ENIAC Computer
ENIAC, short for Electronic Numerical Integrator And Computer,was an early electronic, digital, general purpose, programmable computer. It was the first Turing-complete, digital computer capable of being reprogrammed to resolve a broad range of computing problems, although earlier machines had been built with only some of these attributes.
The first of the four computers that Eckert built with Mauchly was the ENIAC (Electronic Numerical Integrator and Computer). ENIAC wasn't the first computer in world history. It did, all the same, dramatically improve computing technology. Archaic by contemporary computing standards, for the time period, ENIAC was a marvelous machine.
ENIAC was a product of World War II. The military required the development of firing tables for its artillery, so that gunners in the battlefield could rapidly calculate up which settings to use with a specific weapon on a particular target under specific conditions. The equations to determine these numbers were so complicated, they took days for a human to calculate; existing mechanical calculators could perform only slightly better. The Ballistics Research Laboratory (BRL), responsible for supplying these figures to soldiers in the field was lagging behind, but soon heard about the work of John Mauchly at the Moore School. In 1942, he had suggested employing vacuum tubes to speed up computer calculations.

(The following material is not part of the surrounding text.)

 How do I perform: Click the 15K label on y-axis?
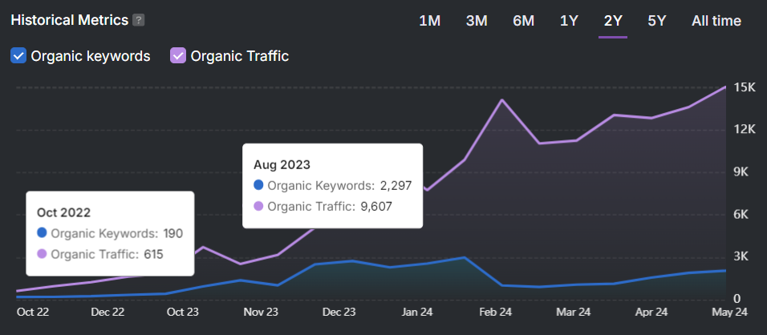(745, 87)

Lieutenant Herman Goldstine of the BRL pursued this. Before long BRL authorized work on a new high-speed computer with Mauchly as chief advisor, his colleague J. Presper Eckert as chief engineer, and Goldstine as liaison. This was in 1943. It required about a year to design ENIAC, and 18 months to construct it. ENIAC weighed over thirty tons and was made up of 17,468 vacuum tubes, seventy thousand resistors, five million soldered joints, ten thousand capacitors, six thousand manual switches, and 1,500 electrical relays. The computer covered 1,800 square feet of floor space. Separate wire panels defined each of its programs, which signified that operators had to switch its wiring manually by twisting dials, shifting switches, and running cables every time they converted to a new program. Contributing to its complexity were almost 18,000 vacuum tubes, any one of which could burn off at any time and stop a calculation.

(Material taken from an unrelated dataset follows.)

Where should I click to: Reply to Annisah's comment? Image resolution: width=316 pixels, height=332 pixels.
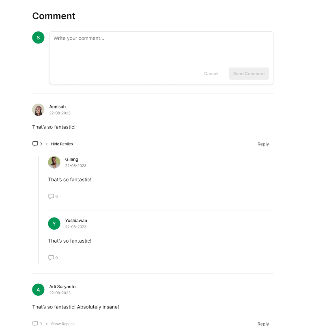(263, 144)
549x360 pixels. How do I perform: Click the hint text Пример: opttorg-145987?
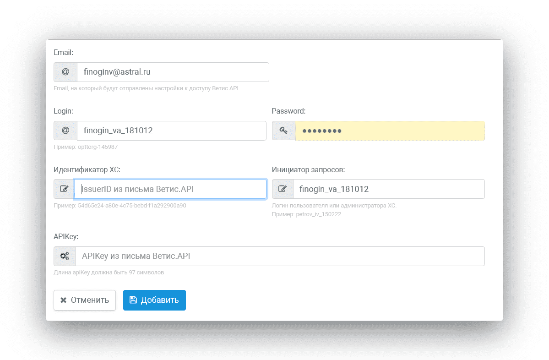86,147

By the time it was completed, in November 1945, the war had been finished for three months. The project was two hundred percent over budget (total cost approximately $500,000). But it had accomplished what it set out to do. A calulation like determining the cube root of 2589 to the 16th power could be made in a fraction of a second. In a single second, it could execute five thousand additions, thirty-eight divisions, or three hundred multiplications. It was one thousand times quicker than calculators of this period of time. ENIAC could calculate a trajectory for an artillery shell in 30 seconds, while it required a human using a mechanical desk calculator 20 hours to execute the same calculation, with the possibility of error.

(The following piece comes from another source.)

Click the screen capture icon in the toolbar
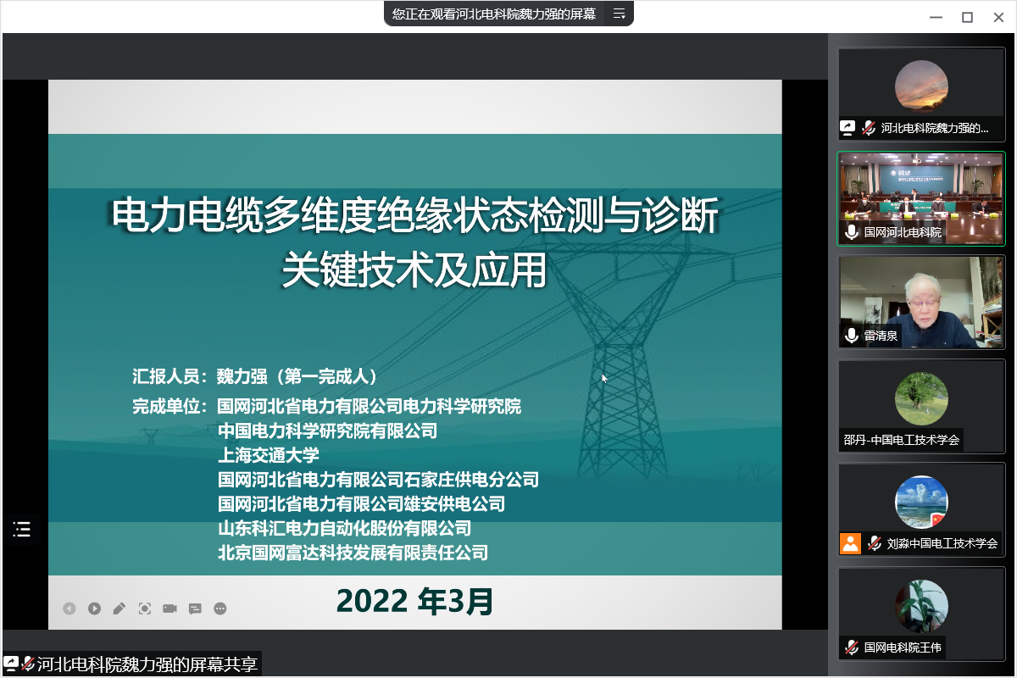The width and height of the screenshot is (1017, 678). pyautogui.click(x=144, y=609)
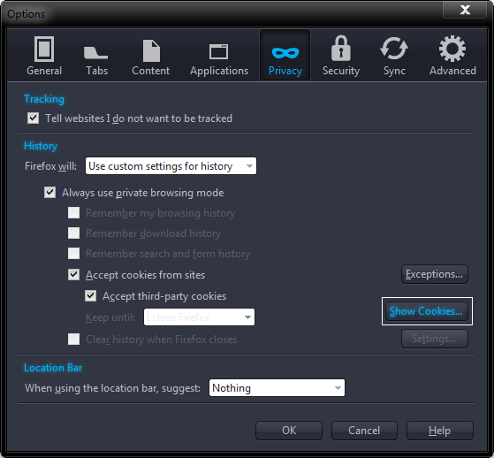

The ENIAC was a general-purpose computer that could add, subtract, multiply, divide, compare amounts, and express square roots. It didn't go into operation until after World War II. The ENIAC cleared its first full functional test on December 10, 1945 and in August 1947, it was employed to solve trajectory problems and calculate ballistics tables at the U.S. Army's Aberdeen Proving Ground, and was subsequently employed in the development of the hydrogen bomb.
At the heart of ENIAC was a device known as a ring counter, which consisted of 10 vacuum tubes in a circle. A "5" would be presented by a pulse at the fifth tube. If a person added 9 to that, the pulse would shift to the fourth tube, while the first tube on a second ring--representing the 10--would receive a pulse. Ten ring counters were located in each accumulator, which could store numbers running up to 10 billion minus one (9,999,999,999) or down to negative 10 billion plus one. When an individual accumulator hit its upper limit, a pulse could be directed via wire to a second one, carrying on the process altogether, ENIAC held 20 accumulators dispersed over 40 racks networked together by plug boards. Data was stored in pulses in 5-foot mercury tubes.
ENIAC's principal drawback was that programming it was very difficult. In that sense it wasn't a general use computer. To modify its program entailed essentially rewiring it, with punchcards and switches in wiring plugboards. It could require a team two days to reprogram the machine. In spite of its faults, the lessons learned from ENIAC helped computer developers improve the next generation, including EDVAC, UNIVAC, and Whirlwind, all of which bettered programmability and memory storage. One of ENIAC's greatest deeds was in demonstrating the potential of what could be done.